• **Document text**
------------------------------------------------
ERC Funding for “DaVinci Switches”

Prof. Dominik Niopek receives ERC Starting Grant

2022/01/10

Professor Dominik Niopek, Centre for Synthetic Biology at the TU, has been awarded an ERC Starting Grant by the European Research Council. The project is being funded with around 1.6 million euros.

For the current funding round, the European Research Council has selected Professor Dominik Niopek (Department of Biology) and his project “DaVinci Switches”, which is being funded with around 1.6 million euros.

ERC Starting Grants are awarded by the European Research Council to researchers from all disciplines up to seven years after their doctorate. In this way, the European Union promotes outstanding research and at the same time the next generation of scientists: The Starting Grant is aimed at researchers, who already showed evidence of scientific excellence early on and are now at the start of their careers and would like to develop independent research or set up their own research group.
------------------------------------------------
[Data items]
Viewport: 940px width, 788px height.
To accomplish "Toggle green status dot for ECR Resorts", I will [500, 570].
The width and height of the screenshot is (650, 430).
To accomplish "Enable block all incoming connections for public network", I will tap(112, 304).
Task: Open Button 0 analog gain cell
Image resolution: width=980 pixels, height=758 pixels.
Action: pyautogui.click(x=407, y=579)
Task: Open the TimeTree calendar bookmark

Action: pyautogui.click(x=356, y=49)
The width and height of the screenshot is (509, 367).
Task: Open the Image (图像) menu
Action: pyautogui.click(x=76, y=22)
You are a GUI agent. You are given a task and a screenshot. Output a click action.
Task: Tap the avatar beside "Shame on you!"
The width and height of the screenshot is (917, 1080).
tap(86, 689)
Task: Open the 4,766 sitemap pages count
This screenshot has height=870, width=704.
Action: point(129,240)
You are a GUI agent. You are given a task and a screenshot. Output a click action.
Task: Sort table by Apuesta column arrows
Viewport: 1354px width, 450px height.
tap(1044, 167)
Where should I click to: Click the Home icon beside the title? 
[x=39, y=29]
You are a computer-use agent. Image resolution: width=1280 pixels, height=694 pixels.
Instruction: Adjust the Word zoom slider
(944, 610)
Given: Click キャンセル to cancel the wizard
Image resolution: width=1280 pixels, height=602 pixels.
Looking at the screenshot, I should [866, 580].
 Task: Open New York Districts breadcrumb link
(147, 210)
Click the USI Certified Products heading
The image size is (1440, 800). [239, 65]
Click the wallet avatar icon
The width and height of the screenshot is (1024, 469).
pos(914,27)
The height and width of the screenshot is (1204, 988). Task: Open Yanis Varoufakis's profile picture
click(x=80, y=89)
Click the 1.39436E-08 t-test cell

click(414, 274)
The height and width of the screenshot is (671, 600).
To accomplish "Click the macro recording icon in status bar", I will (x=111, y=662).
------------------------------------------------
• **Exercise instructions**
• 1. Answer these questions about the article on the ERC grant:
(a) With roughly how much money is the "DaVinci Switches" project funded?
(b) Which department is Professor Dominik Niopek listed under?
(c) Up to how many years after their doctorate can researchers receive an ERC Starting Grant?
• 2. Pick up the article on the ERC grant after its last sentence and continue writing it.
The items are separate material, unrelated to the article on the ERC grant.

• **Answers provided**
• 1.
(a) Around 1.6 million euros.
(b) The Department of Biology.
(c) Up to seven years.

• 2.
“DaVinci Switches” project

In his project “DaVinci Switches” (Designing Allosteric Protein Switches by In Vivo Directed Evolution and Computational Inference), Professor Dominik Niopek is working on new methods to engineer switchable proteins in a targeted, time- and cost-saving manner.

Proteins are molecular machines that perform a variety of tasks in cells. For example, they are of central importance for the movement of cells, their growth or for energy production. Switchable proteins controllable via external stimuli such as light or drugs can hence be used to influence selected functions in living cells and organisms from the outside and thus to direct cell behaviour. This strategy holds enormous potential for application in basic research, biotechnology and medicine. However, until now it has often been difficult and time-consuming to engineer switchable variants of a particular protein of interest. The development of switchable proteins is often approached by trial and error, i.e. lengthy experimentation with different protein switch configurations and the resulting protein switches do not always function as desired.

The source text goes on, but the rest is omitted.